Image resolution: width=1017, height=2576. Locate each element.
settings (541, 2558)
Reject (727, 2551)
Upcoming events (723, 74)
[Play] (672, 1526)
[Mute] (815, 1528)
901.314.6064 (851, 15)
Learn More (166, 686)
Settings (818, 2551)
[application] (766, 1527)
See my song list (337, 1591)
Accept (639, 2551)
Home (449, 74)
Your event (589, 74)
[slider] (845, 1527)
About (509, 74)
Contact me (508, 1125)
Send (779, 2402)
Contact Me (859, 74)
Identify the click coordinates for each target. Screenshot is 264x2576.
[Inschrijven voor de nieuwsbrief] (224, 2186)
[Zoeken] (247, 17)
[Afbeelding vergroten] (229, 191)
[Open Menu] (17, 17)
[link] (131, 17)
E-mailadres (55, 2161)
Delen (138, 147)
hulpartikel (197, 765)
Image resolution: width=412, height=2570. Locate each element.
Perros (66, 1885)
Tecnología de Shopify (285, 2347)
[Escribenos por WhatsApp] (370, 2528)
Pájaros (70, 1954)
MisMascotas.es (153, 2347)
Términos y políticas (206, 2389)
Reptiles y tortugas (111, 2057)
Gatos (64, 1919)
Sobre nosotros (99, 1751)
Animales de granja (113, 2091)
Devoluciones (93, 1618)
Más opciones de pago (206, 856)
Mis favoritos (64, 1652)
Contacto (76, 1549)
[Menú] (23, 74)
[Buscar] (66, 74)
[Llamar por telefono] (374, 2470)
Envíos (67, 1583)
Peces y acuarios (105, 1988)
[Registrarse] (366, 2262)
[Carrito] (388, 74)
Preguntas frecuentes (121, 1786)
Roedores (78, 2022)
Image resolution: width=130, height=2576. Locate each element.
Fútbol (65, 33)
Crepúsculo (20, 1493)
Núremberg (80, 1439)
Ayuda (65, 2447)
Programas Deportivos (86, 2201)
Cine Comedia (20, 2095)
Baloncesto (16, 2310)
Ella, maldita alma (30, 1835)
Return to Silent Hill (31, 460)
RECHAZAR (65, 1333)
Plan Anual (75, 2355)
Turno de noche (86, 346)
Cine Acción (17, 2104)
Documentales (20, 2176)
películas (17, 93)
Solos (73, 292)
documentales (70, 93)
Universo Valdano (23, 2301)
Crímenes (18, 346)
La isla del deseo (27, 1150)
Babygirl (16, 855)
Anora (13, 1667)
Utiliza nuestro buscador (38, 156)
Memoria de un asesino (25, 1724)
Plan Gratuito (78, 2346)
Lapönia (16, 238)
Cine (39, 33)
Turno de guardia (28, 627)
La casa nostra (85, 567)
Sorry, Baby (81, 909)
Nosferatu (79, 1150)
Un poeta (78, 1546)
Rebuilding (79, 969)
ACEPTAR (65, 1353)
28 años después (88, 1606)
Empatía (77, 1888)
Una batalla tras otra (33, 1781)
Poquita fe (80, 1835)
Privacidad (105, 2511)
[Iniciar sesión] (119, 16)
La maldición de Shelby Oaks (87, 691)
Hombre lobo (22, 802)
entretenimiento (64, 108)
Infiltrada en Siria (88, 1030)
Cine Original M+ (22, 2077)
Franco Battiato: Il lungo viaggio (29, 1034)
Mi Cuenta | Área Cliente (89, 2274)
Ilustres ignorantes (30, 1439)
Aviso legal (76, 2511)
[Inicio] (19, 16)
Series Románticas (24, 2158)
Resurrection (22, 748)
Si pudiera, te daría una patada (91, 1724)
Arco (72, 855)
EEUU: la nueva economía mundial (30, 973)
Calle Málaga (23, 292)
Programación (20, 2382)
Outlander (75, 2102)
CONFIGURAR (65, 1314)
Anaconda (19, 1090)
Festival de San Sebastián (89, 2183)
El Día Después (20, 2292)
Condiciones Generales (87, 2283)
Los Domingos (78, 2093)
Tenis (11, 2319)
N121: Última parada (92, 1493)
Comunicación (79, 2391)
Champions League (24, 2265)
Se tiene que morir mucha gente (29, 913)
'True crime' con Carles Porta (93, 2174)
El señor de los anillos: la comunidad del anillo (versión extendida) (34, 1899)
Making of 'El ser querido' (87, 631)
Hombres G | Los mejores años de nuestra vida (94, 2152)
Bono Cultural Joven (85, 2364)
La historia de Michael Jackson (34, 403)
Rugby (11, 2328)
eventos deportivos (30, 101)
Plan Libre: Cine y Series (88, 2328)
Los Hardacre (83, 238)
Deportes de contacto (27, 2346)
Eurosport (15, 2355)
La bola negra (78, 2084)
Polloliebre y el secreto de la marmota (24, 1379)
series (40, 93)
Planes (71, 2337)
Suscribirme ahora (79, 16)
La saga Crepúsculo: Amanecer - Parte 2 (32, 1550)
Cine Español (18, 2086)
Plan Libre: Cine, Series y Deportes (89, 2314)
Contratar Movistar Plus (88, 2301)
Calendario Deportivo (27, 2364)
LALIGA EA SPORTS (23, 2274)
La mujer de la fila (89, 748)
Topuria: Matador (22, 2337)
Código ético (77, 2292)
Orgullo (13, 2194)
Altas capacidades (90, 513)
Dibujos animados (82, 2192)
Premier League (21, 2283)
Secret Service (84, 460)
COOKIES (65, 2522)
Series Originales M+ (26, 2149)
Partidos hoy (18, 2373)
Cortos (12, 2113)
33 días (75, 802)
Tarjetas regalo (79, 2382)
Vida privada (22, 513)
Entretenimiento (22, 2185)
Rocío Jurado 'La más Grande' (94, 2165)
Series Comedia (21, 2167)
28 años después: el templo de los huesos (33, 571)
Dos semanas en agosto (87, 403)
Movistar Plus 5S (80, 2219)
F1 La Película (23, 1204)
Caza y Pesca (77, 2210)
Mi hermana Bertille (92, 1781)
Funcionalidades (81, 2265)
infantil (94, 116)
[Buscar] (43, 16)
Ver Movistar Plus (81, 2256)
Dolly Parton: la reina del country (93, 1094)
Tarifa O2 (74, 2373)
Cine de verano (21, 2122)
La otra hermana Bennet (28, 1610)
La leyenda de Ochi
■ ■ ■ ■ ■
- INSTRUCTIONS TO FOLLOW -
Check each line of the listing for "otra". Show those that have it.

- RESPONSE AREA -
Una batalla tras otra (33, 1781)
La otra hermana Bennet (28, 1610)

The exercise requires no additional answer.